The "just war" position is a theoretical framework dating back to the Roman Empire and elaborated by early Christian thinkers, based on the "necessary evil" or "lesser evil" principle. If choosing the lesser evil sounds like a bad thing to you, let me propose that choosing the greater evil is worse, and that choosing a randomly selected evil is an abdication of morality. (There are those who feel that such an abdication relieves them of responsibility for whatever consequences follow, because they did not positively assent to such consequences. I could not disagree more.) Most Western medicine works on the lesser evil principle: surgery, chemotherapy and radiation treatments all cause you real harm in the best-case scenario and kill you in the worst; they are only worthwhile if they eliminate, or offer a reasonable hope of eliminating, a much worse danger to your health. On the same reasoning, just war views violence as acceptable, under sometimes perhaps obligatory, in order to prevent much worse violence. If someone walks into a workplace with an automatic weapon, a police officer is allowed to shoot that person, and should. If there were a way to disarm the shooter non-violently, that would be preferable, but if there is not, and often there is not, it is better for the shooter to be killed than for many other people to be killed.

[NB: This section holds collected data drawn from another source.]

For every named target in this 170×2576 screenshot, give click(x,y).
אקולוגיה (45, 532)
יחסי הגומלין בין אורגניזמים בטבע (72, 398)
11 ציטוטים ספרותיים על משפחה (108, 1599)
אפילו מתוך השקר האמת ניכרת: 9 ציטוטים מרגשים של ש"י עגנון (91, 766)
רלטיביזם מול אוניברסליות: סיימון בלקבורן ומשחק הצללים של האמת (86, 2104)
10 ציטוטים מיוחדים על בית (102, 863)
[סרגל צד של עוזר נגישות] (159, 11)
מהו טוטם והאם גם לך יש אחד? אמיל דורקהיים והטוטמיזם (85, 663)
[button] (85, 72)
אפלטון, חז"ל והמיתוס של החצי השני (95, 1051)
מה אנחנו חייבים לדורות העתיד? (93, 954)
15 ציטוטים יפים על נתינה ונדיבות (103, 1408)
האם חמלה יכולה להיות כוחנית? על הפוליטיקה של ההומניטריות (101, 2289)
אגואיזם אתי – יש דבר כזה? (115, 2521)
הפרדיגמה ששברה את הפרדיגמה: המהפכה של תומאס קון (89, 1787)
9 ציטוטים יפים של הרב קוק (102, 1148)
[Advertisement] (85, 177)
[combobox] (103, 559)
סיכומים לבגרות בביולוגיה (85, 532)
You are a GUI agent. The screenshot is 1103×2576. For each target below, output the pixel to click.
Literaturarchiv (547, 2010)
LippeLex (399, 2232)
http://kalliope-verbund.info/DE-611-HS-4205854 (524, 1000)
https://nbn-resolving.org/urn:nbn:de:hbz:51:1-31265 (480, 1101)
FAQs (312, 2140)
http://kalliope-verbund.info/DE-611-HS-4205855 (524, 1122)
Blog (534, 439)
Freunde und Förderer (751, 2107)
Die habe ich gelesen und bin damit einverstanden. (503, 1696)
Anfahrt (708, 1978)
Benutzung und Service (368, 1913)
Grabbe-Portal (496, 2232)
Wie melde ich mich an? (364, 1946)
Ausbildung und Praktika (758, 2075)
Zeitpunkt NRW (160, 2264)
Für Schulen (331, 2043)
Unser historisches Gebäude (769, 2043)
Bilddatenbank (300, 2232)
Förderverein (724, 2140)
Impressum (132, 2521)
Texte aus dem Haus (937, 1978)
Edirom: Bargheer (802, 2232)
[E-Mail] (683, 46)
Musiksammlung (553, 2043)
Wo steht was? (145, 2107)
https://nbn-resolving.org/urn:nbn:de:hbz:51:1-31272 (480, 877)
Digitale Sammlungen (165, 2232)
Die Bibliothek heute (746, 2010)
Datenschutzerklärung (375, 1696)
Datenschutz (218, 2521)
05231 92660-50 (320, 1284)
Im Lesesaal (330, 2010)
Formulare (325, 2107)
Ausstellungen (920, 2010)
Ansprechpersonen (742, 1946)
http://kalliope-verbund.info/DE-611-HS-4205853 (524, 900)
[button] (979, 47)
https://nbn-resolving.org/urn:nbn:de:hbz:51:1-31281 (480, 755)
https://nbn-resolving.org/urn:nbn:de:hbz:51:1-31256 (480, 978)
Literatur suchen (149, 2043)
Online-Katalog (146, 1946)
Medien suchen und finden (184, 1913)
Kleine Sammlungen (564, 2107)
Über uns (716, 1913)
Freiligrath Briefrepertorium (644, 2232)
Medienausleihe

The just-war idea should not be confused with the idea of a holy war, which suggests that violence can be redeemed, or even redemptive, if done in the service of one's god or of some other "transcendent" or "noble" belief. Violence is never imagined as a good in itself; it can only ever be an attempt to lessen the overall violence. Neither does just-war theory suggest that violence can be justified by the wickedness of one's opponents. No one can be killed because they are bad people who deserve it. They might justifiably be killed as a last resort attempt to prevent them from doing a very, very bad thing. Muammar Qaddafi was an evil person last year, but that was not a justification for murdering him. He is currently killing and poised to kill many, many people, and if killing him would prevent that it would be extremely defensible from the just-war position. On the other hand, if Qaddafi managed to kill hundreds of thousands of his countrymen and then flee to Geneva and live peacefully, there would no longer be a necessary-evil justification for killing him. (Obviously, there would be reasons to try him, and there might even be coherent moral reasons proposed for executing him, but those are not lesser-evil reasons, because Qaddafi would no longer be a threat to others' lives.)

The Crusades were never imagined or seriously defended as just wars. They were Holy Wars. They were justified not as attempts to prevent worse evils, but as tributes to the glory of God. (Also, they were imagined as good things because Muslims were infidels and therefore The Bad Guys.) These two basic Christian conceptions of war, the Just War and the Crusade, have coexisted in Christian thought for the last thousand years, and occasionally borrowed each other's favorite metaphors, but they are profoundly different. In a crusade model, you commit acts of terrible bloodshed and tell yourself that they are acts of virtue, because your enemies are godless and because you have such good values. In a just war model, you remember that there's no such thing as a good war. There are only bad wars and even worse wars, and the only reason to fight a bad one is to stave off a worse one. War is like amputating a limb to save a patient's life: something to be done in extremis, when other options are gone.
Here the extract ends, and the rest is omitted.